I've not read the code, but would an array of 'svn_revnum_t' be
a better representation?
Specifically: an append-only array of [from_rev, to_rev] pairs, sorted
by from_rev. That's less overhead (and we could take advantage of the
sorting to store less data), at the cost of O(log(n)) lookup.
Greg Stein wrote on Wed, May 25, 2011 at 17:21:44 -0400:
> On Wed, May 25, 2011 at 16:08, C. Michael Pilato <cmpilato_at_collab.net> wrote:
> > On 05/25/2011 04:05 PM, C. Michael Pilato wrote:
> >> On 05/25/2011 03:49 PM, Greg Stein wrote:
> >>> On Wed, May 25, 2011 at 15:33, <cmpilato_at_apache.org> wrote:
> >>>> ...
> >>>> + /* A mapping of svn_revnum_t * dump stream revisions to their
> >>>> + corresponding svn_revnum_t * target repository revisions. */
> >>>> + apr_hash_t *rev_map;
> >>> How big can this grow? ie. what happens when there are several million
> >>> revisions.
> >> It gets big. (This logic and approach are copied from 'svnadmin load',
> >> which doesn't excuse it, but might explain it.)
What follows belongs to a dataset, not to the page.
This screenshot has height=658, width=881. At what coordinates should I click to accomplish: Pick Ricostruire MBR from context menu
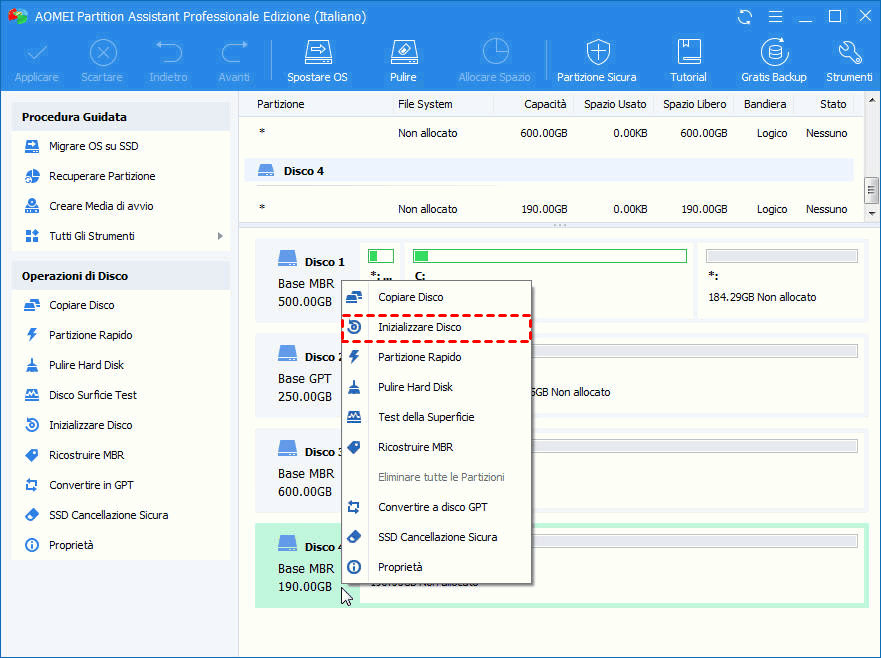tap(415, 447)
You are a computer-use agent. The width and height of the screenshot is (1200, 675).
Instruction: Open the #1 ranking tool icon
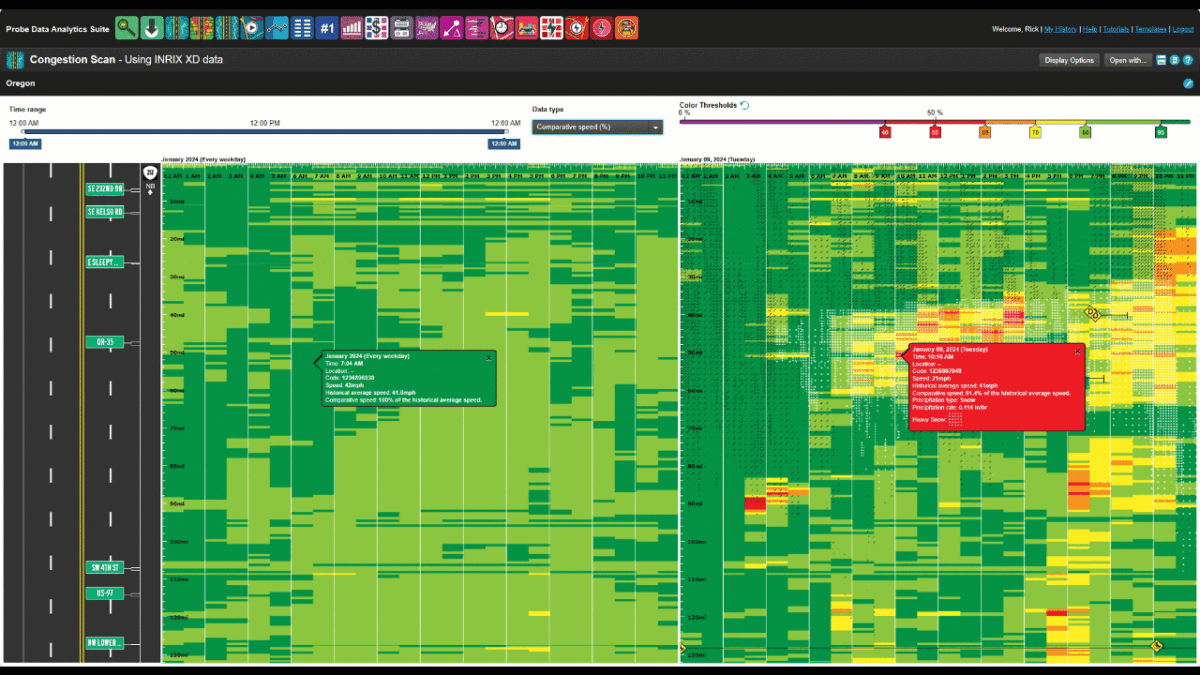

> > Actually, I don't really know for sure how big it gets. It's a mapping of
> > of sizeof(svn_revnum_t) to sizeof(svn_revnum_t), plus all the hash
> > internals. Anybody have any guesses?
> struct apr_hash_entry_t is generally 20 bytes. Add in the two revnums
> (4 bytes each), and you get 28 bytes for each *used* entry.
> Now we also have to account for unused entries. APR has a pretty poor
> hash table implementation. It allocates *upwards* to the nearest power
> of two. So the internal size will grow like:
> One saving grace is that APR only grows when the entry count matches
> the internal table size. It uses a "closed hash" algorithm with linked
> lists at each bucket, so the actual load on the buckets is not
> possible to compute. The hand-wave means that you can put in 4 million
> mappings before it grows it up to 8 million buckets.
> So... 4 million buckets (pointers) at 4 bytes each is 80 megabytes.
> Each mapping will add another 28 bytes. So: 4 million mappings is
> about 134 megabytes. But also recognize that *reaching* that point
> will use and toss approx the same amount of memory. So about 260 meg
> On a 64-bit architecture, all these values are likely to be doubled.
> Not a machine crusher, in retrospect. But not exactly a winner either.